#### [INSTRUCTION 1]
Decide whether each statement below agrees with the magnetic field problem. Answer yes or no for (a), (b), and (c), and quote the deciding words from the problem. (a) The radius a and the side b are given as known. (b) The problem asks for the value of a. (c) B_5 is zero.
#### [INSTRUCTION 2]
Quote the part of the magnetic field problem that begins at the words "The magnetic induction" and stops after the words "value of $x$.".

#### [TEXT BLOCK]
****************************************

Question

The magnetic induction of the field at the point $O$ of a loop with current $I$, whose shape is illustrated in figure above is given as $B=\frac{{\mu }_0}{4\pi }i[\frac{x\pi }{2a}+\frac{\sqrt{2}}{b}]$. The radius $a$ and the side $b$ are known. Find the value of $x$.

Answer 1

Here, $B_1=\frac{{\mu }_0}{4\pi }\frac{i}{a}\frac{3\pi }{2}$, $\overrightarrow{B_2}=0$,

$B_3=\frac{{\mu }_0}{4\pi }\frac{i}{b}\sin {45}^{\circ }$,
$B_4=\frac{{\mu }_0}{4\pi }\frac{i}{b}\sin {45}^{\circ }$,
and $B_5=0$
So, $B_0=B_1+B_2+B_3+B_4+B_5$
$=\frac{{\mu }_0}{4\pi }\frac{i}{a}\frac{3\pi }{2}+0+\frac{{\mu }_0}{4\pi }\frac{i}{b}\sin {45}^{\circ }+\frac{{\mu }_0}{4\pi }\frac{i}{b}\sin {45}^{\circ }+0$
$=\frac{{\mu }_0}{4\pi }i[\frac{3\pi }{2a}+\frac{\sqrt{2}}{b}]$

****************************************

#### [MATERIAL PROVIDED]
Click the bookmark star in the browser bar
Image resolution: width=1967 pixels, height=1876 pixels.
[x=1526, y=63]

****************************************

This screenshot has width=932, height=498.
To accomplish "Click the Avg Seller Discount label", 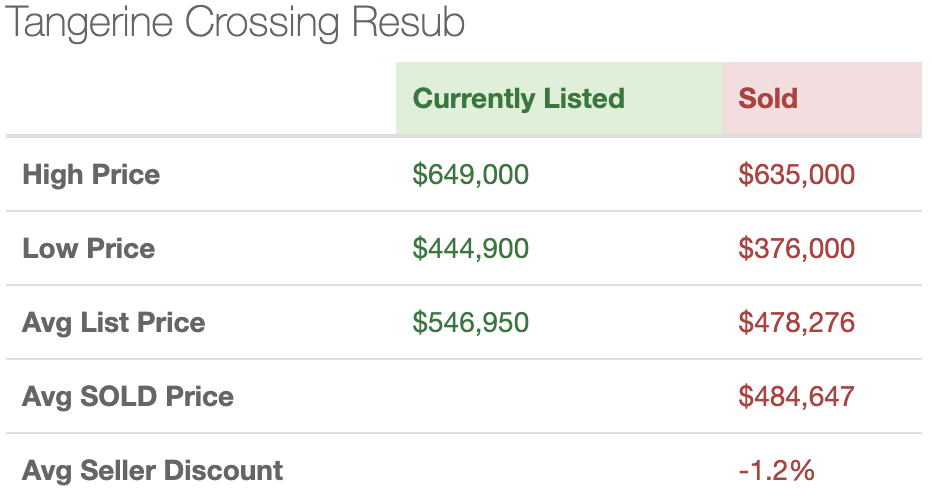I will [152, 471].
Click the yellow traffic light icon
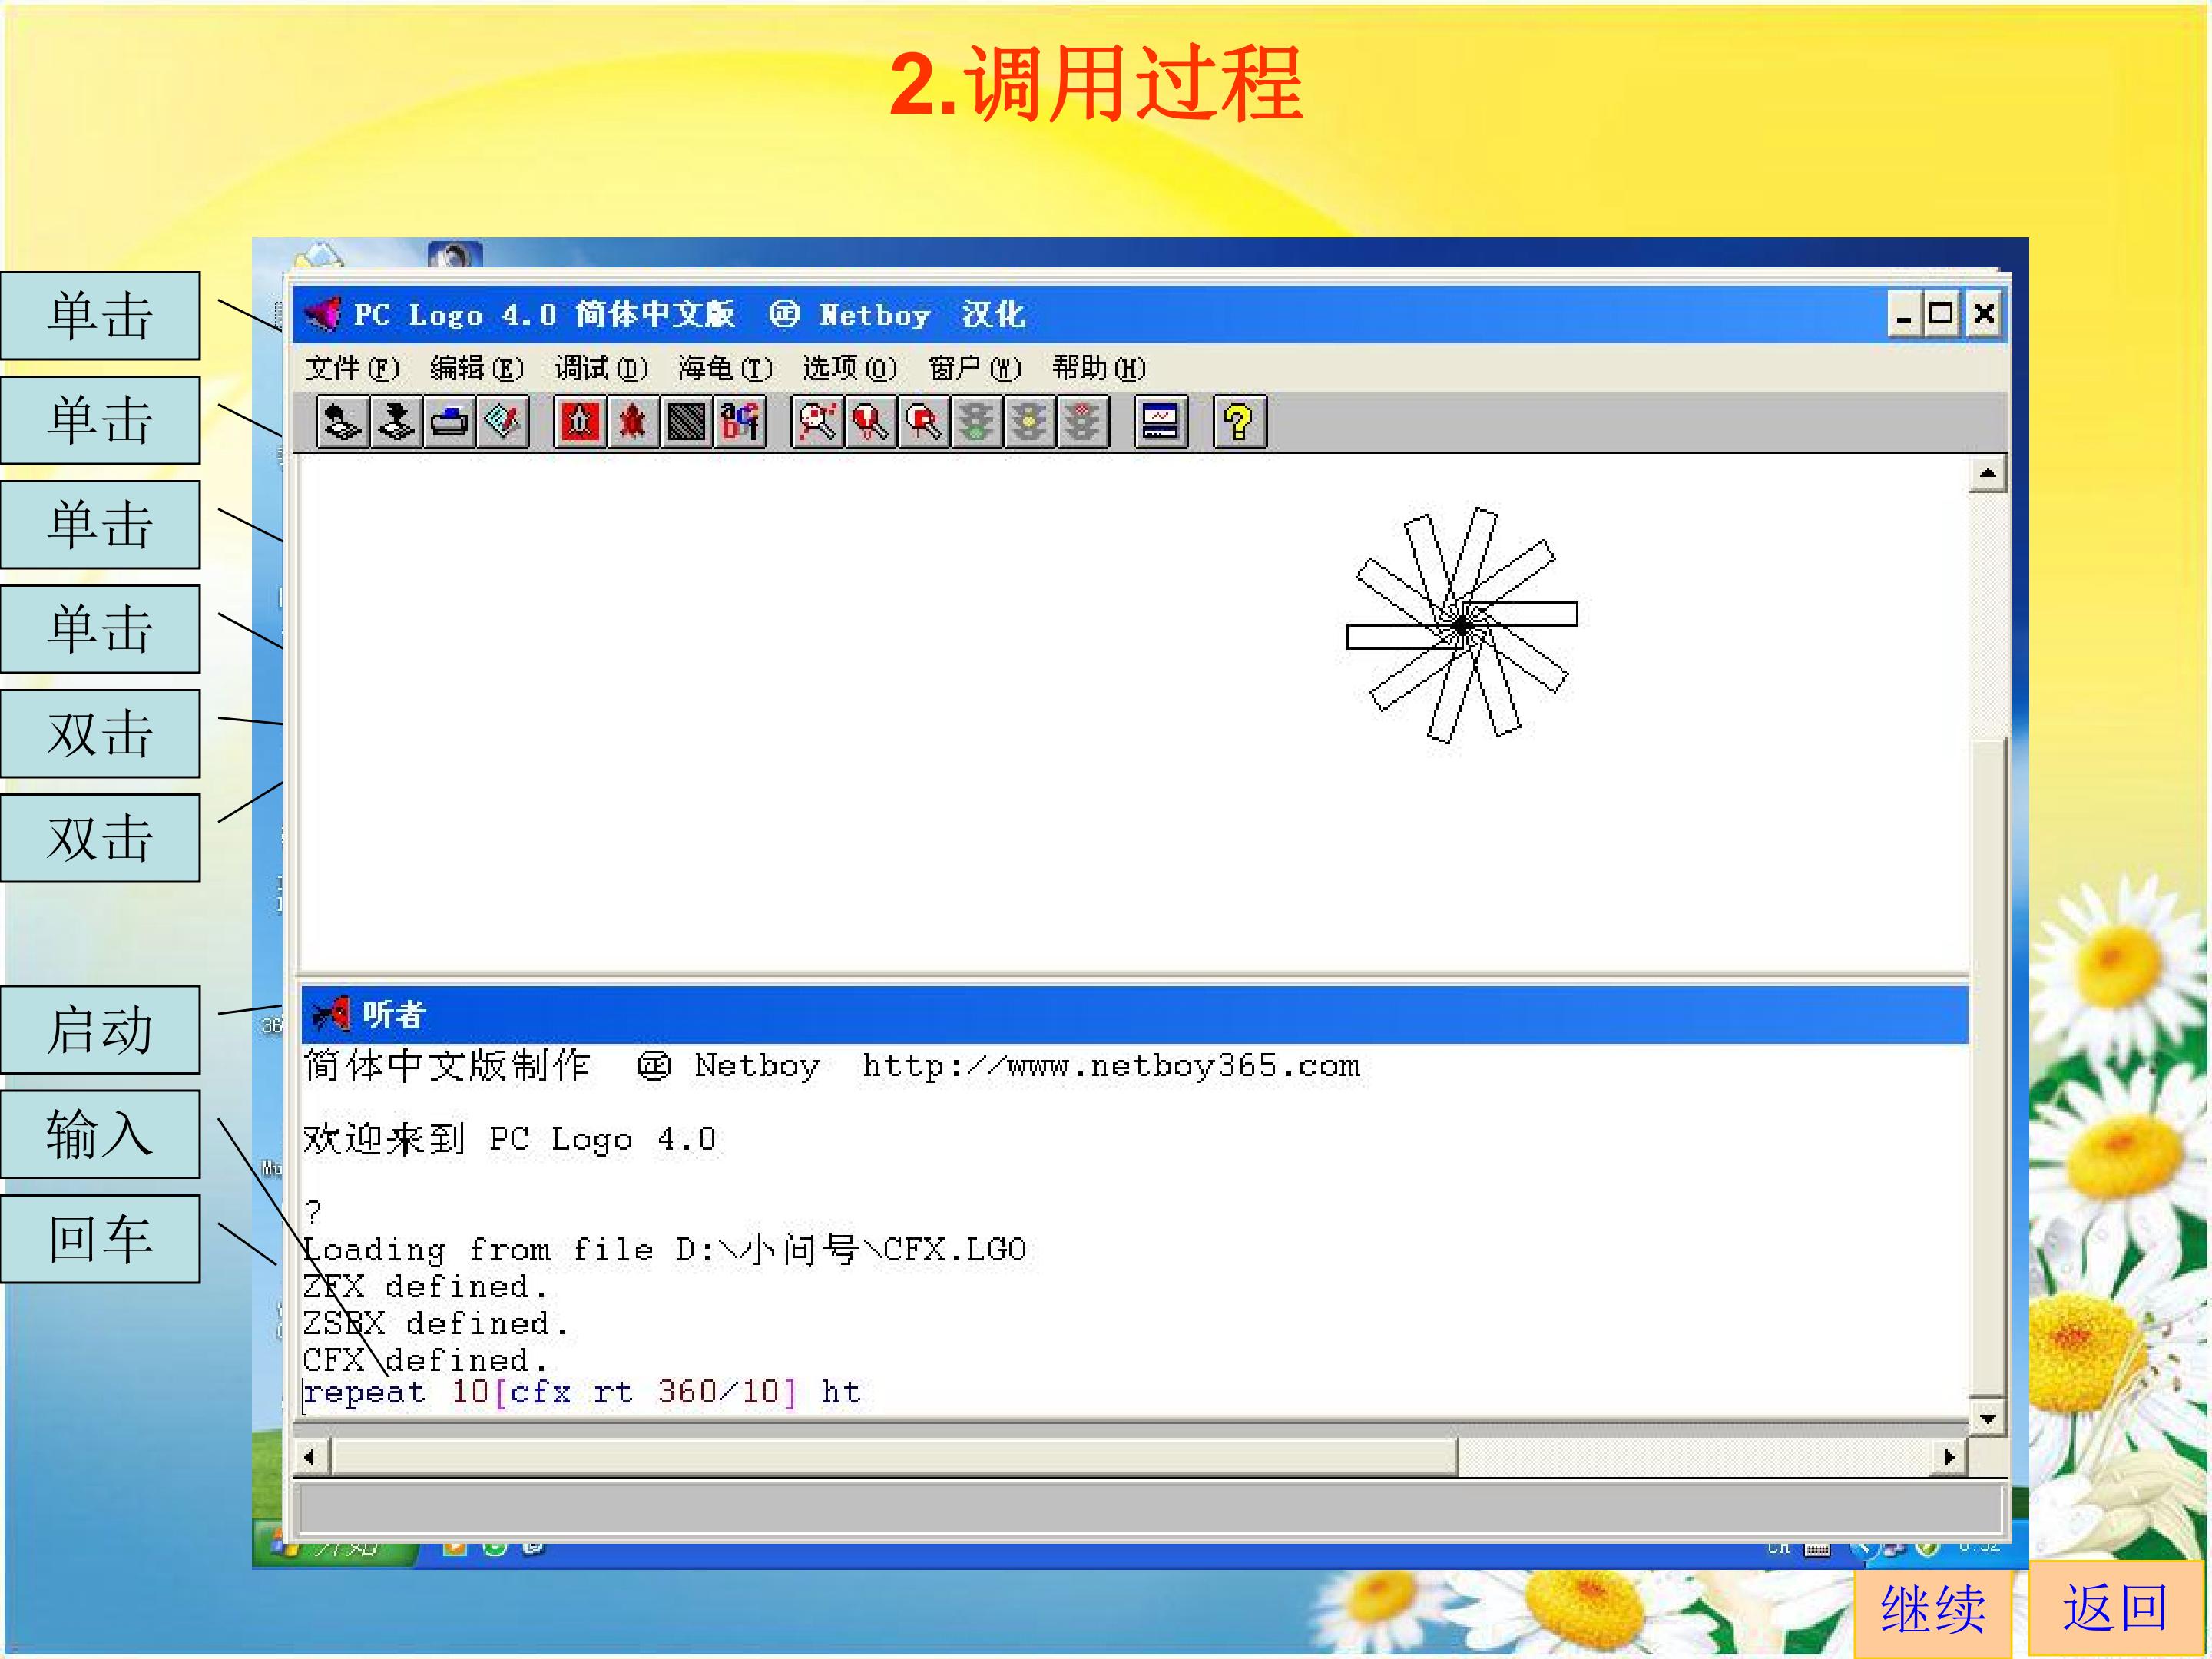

****************************************

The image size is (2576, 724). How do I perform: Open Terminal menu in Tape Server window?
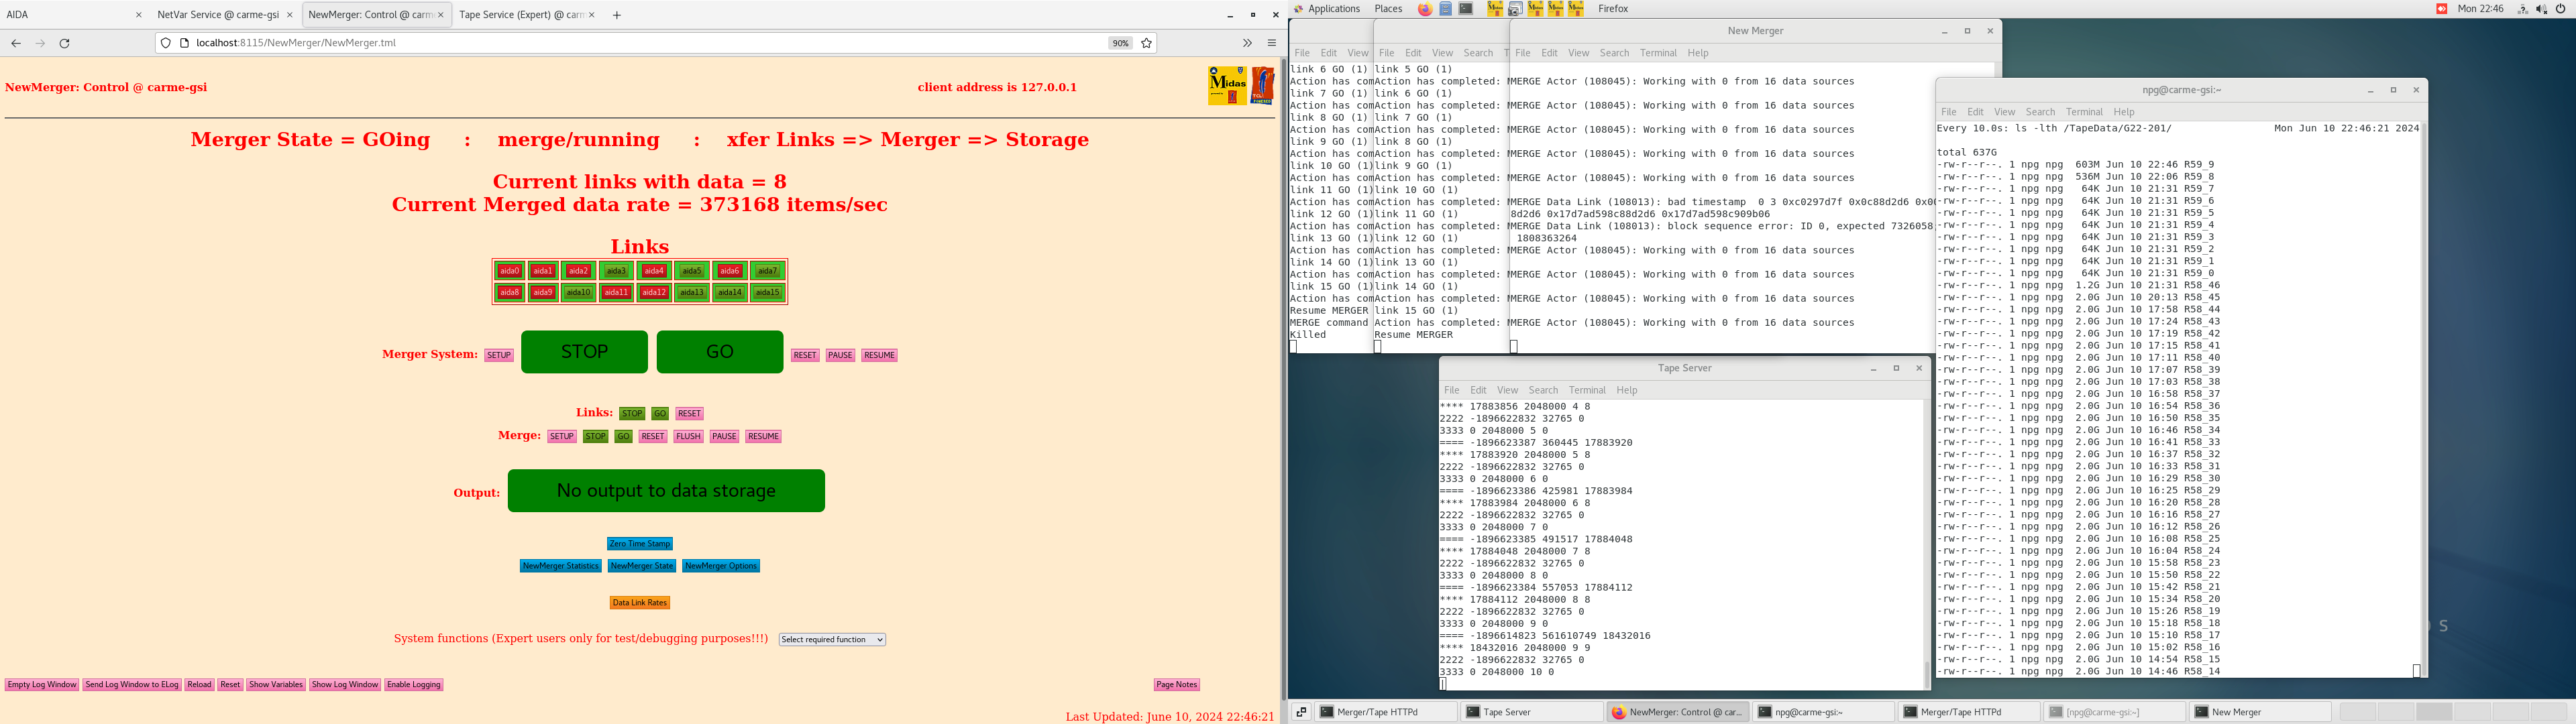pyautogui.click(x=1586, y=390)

****************************************

#### [CORRECT RESPONSE 1]
(a) Yes: "The radius $a$ and the side $b$ are known."
(b) No: "Find the value of $x$."
(c) Yes: "and $B_5=0$"

#### [CORRECT RESPONSE 2]
The magnetic induction of the field at the point $O$ of a loop with current $I$, whose shape is illustrated in figure above is given as $B=\frac{{\mu }_0}{4\pi }i[\frac{x\pi }{2a}+\frac{\sqrt{2}}{b}]$. The radius $a$ and the side $b$ are known. Find the value of $x$.